Telegraf is an observability tool implementing the OpenTelemetry protocol.
This monitoring connector is a proof of concept, Centreon does not recommend to use it in production. It has some limitations such as:
- the need to restart the Telegraf service whenever the configuration is changed.
- the impossibility to display the informational output message of the host or service (due to limitations of the OpenTelemetry protocol).
You may refer to this page for more information about Centreon's integration with Telegraf.
Pack assets​
Templates​
The Monitoring Connector Windows Telegraf Agent brings a host template:
- OS-Windows-Telegraf-Agent-custom
The connector brings the following service templates (sorted by the host template they are attached to):
- OS-Windows-Telegraf-Agent-custom
- Not attached to a host template
Service Alias | Service Template | Service Description |
---|---|---|
Ntp | OS-Windows-Telegraf-Ntp-Agent-custom | Check the synchronization with a NTP server. |
Pending-Reboot | OS-Windows-Telegraf-Pending-Reboot-Agent-custom | Check if Windows needs rebooting. |
Sessions | OS-Windows-Telegraf-Sessions-Agent-custom | Check the number of active sessions. |
Updates | OS-Windows-Telegraf-Updates-Agent-custom | Check if there are pending updates. |
The services listed above are created automatically when the OS-Windows-Telegraf-Agent-custom host template is used.
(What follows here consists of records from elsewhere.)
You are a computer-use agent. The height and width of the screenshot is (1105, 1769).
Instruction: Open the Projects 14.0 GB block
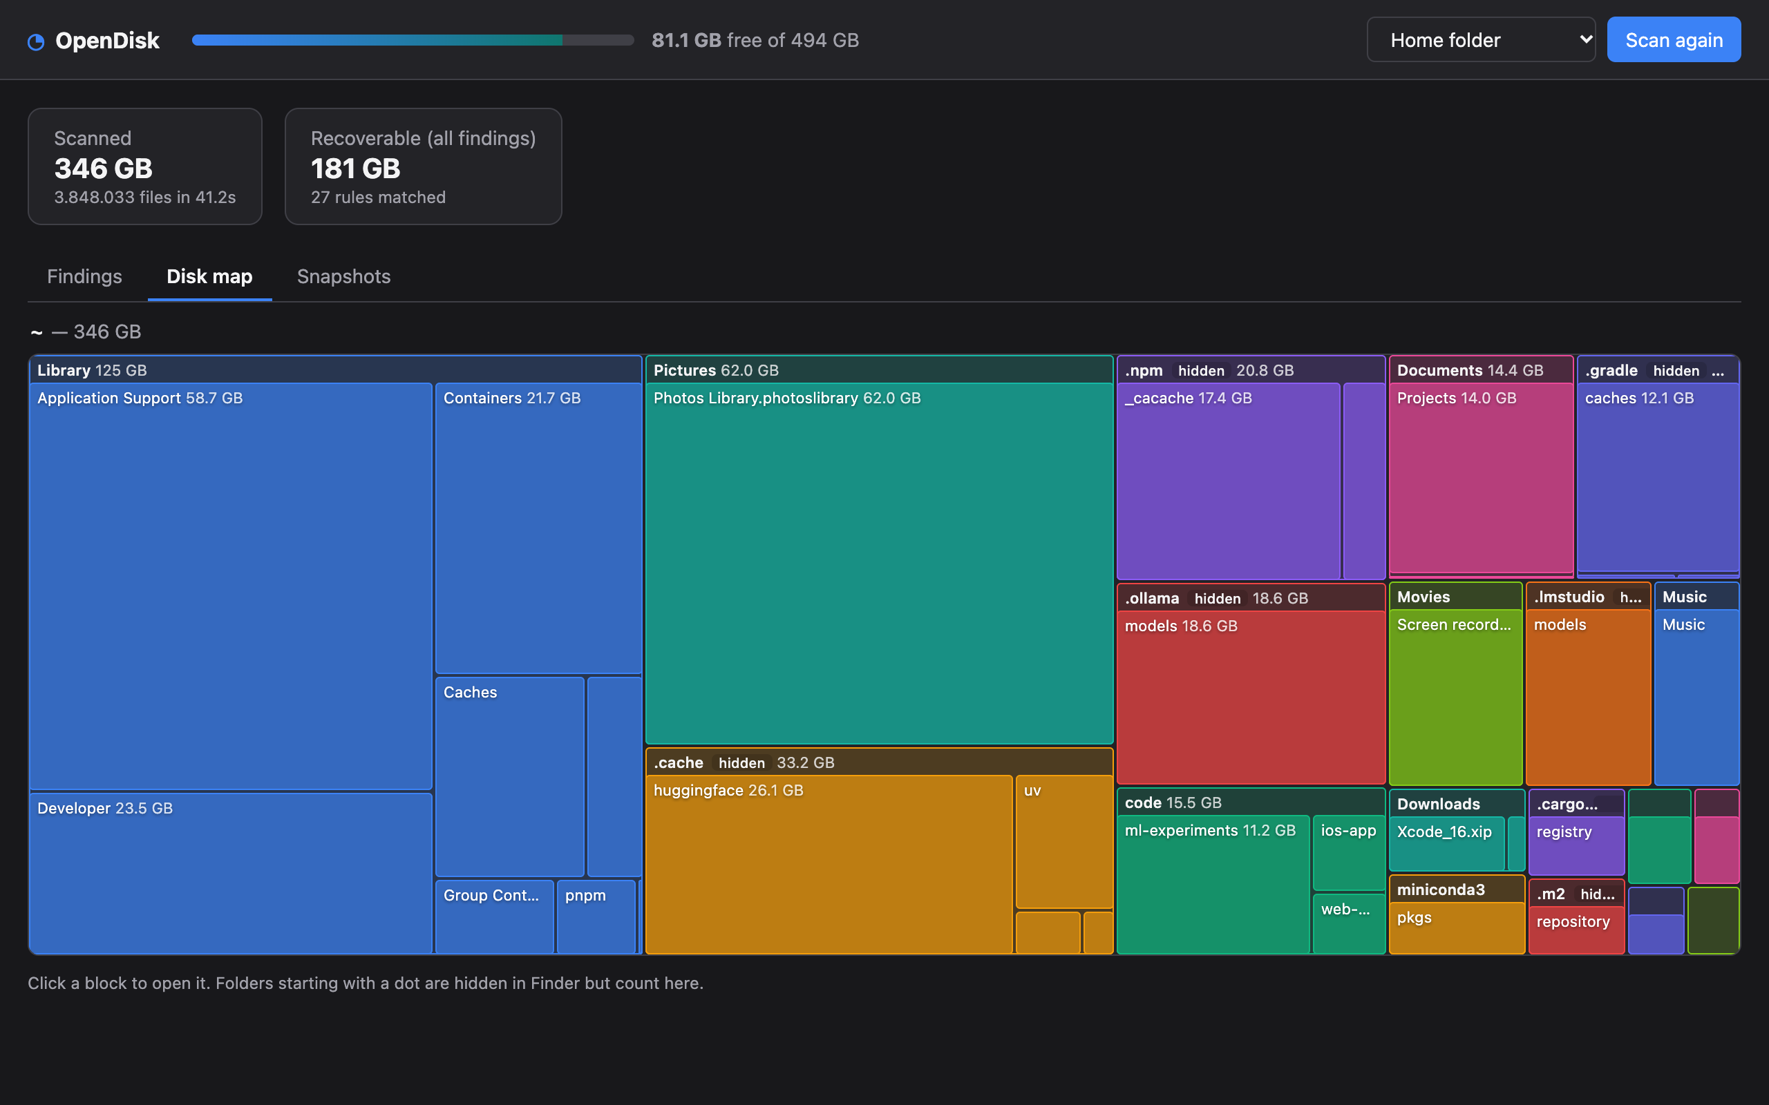coord(1481,478)
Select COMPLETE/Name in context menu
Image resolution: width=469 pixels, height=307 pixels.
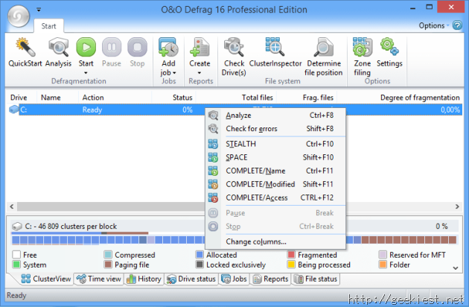pyautogui.click(x=255, y=171)
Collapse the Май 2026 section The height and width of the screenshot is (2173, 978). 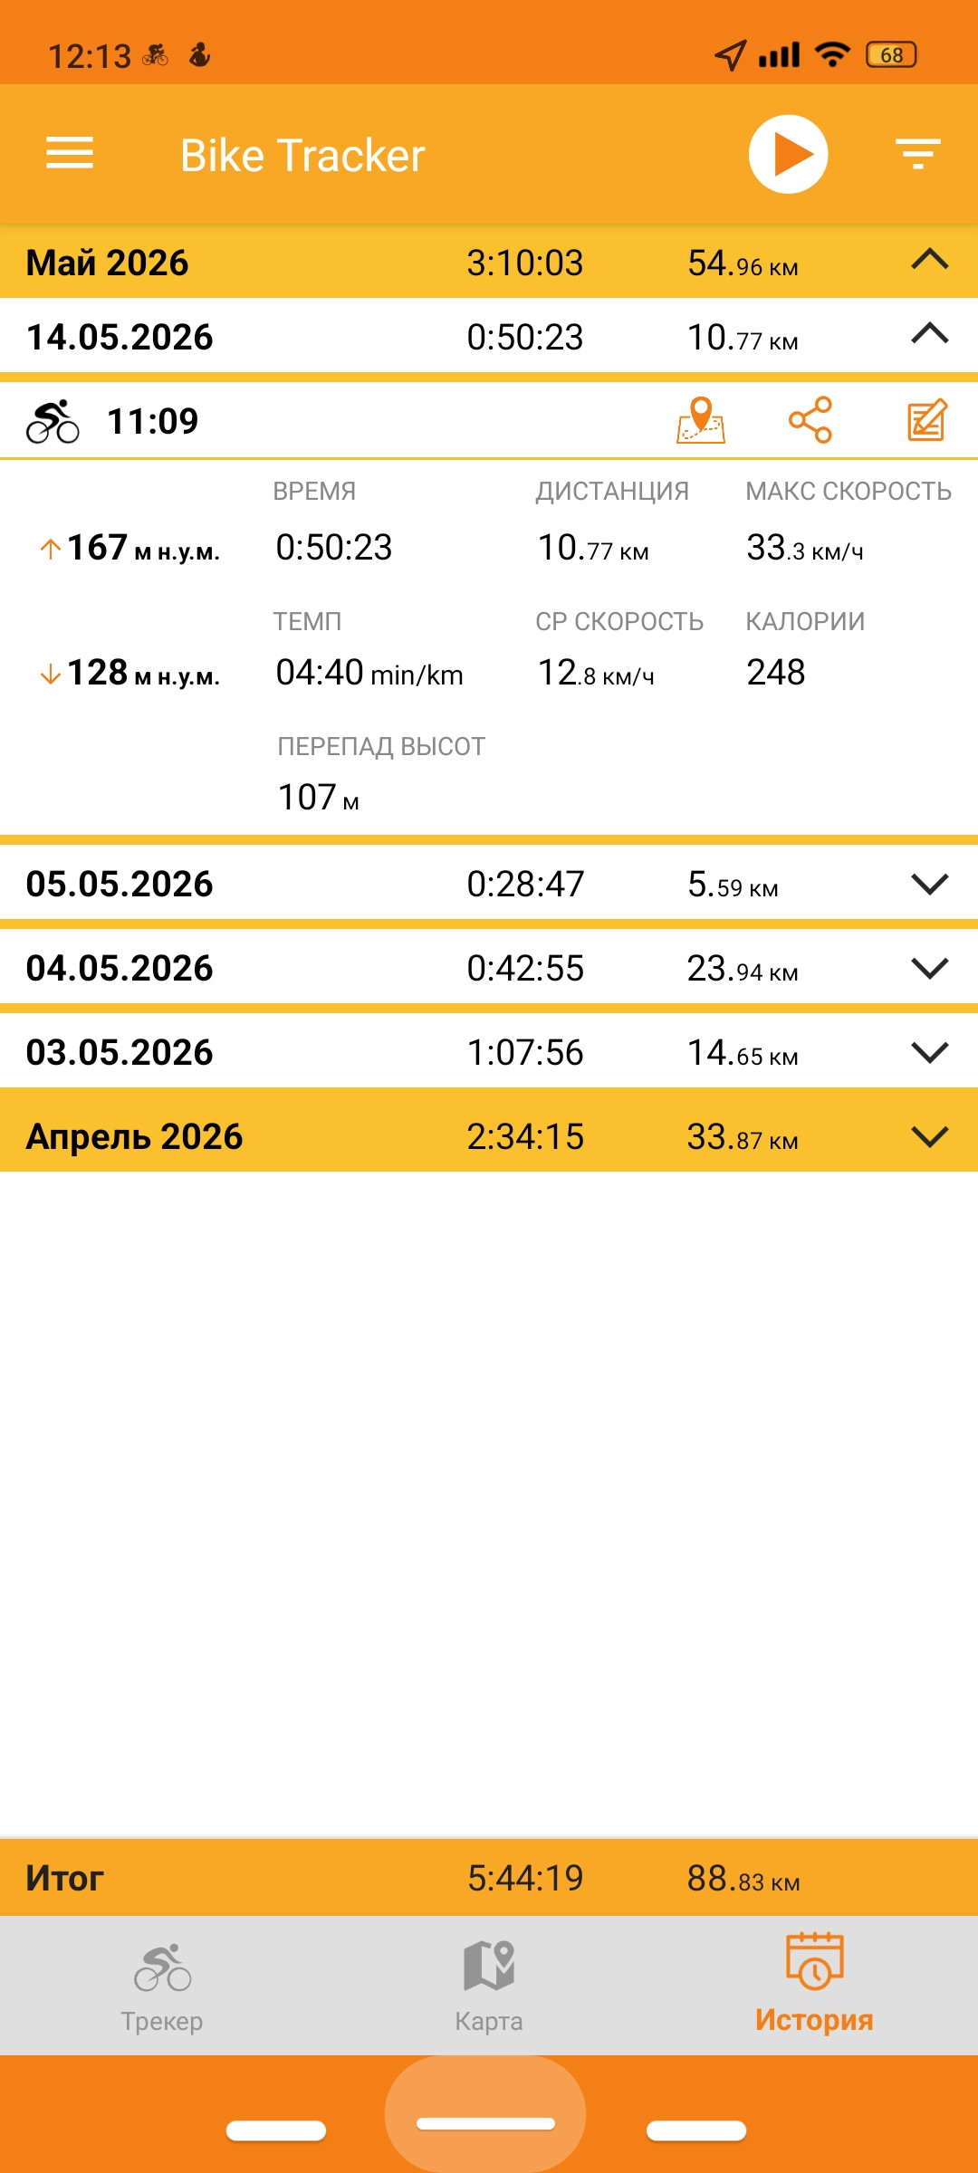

Service Alias | Service Template | Service Description |
---|---|---|
Certificates | OS-Windows-Telegraf-Certificates-Agent-custom | Check the local certificates. |
The services listed above are not created automatically when a host template is applied. To use them, create a service manually, then apply the service template you want.
Collected metrics & status​
Here is the list of services for this connector, detailing all metrics linked to each service.
- Certificates
- Ntp
- Pending-Reboot
- Sessions
- Updates
Metric name | Unit |
---|---|
certificates.detected.count | count |
certificate#certificate.expires.days | d |
Metric name | Unit |
---|---|
offset | s |
No metrics for this service.
Metric name | Unit |
---|---|
sessions.created.total.count | count |
sessions.disconnected.total.count | count |
sessions.reconnected.total.count | count |
sessions.active.current.count | count |
sessions.disconnected.current.count | count |
To obtain this new metric format, include --use-new-perfdata in the EXTRAOPTIONS service macro.
Metric name | Unit |
---|---|
windows.pending.updates.count | count |
Prerequisites​
Network flow​
Two TCP flows must be open from the host to the poller.
Source | Destination | Protocole | Port | Purpose |
---|---|---|---|---|
Monitored host | Poller | TCP | 1443 | Access to the configuration of the Telegraf agent. |
Monitored host | Poller | TCP | 4317 | OpenTelemetry data flow. |
System prerequisites on the poller​
To be able to use the Telegraf agent, you must use a poller with at least version
24.04.2
ofcentreon-engine
. The Telegraf agent will configure itself via a HTTPS request sent to Centreon Engine.
- For this to work, you must first get a valid certificate or generate a self-signed one on the poller as detailed below.
In the command below, replace
${HOSTNAME}
with the poller's FQDN if they don't match.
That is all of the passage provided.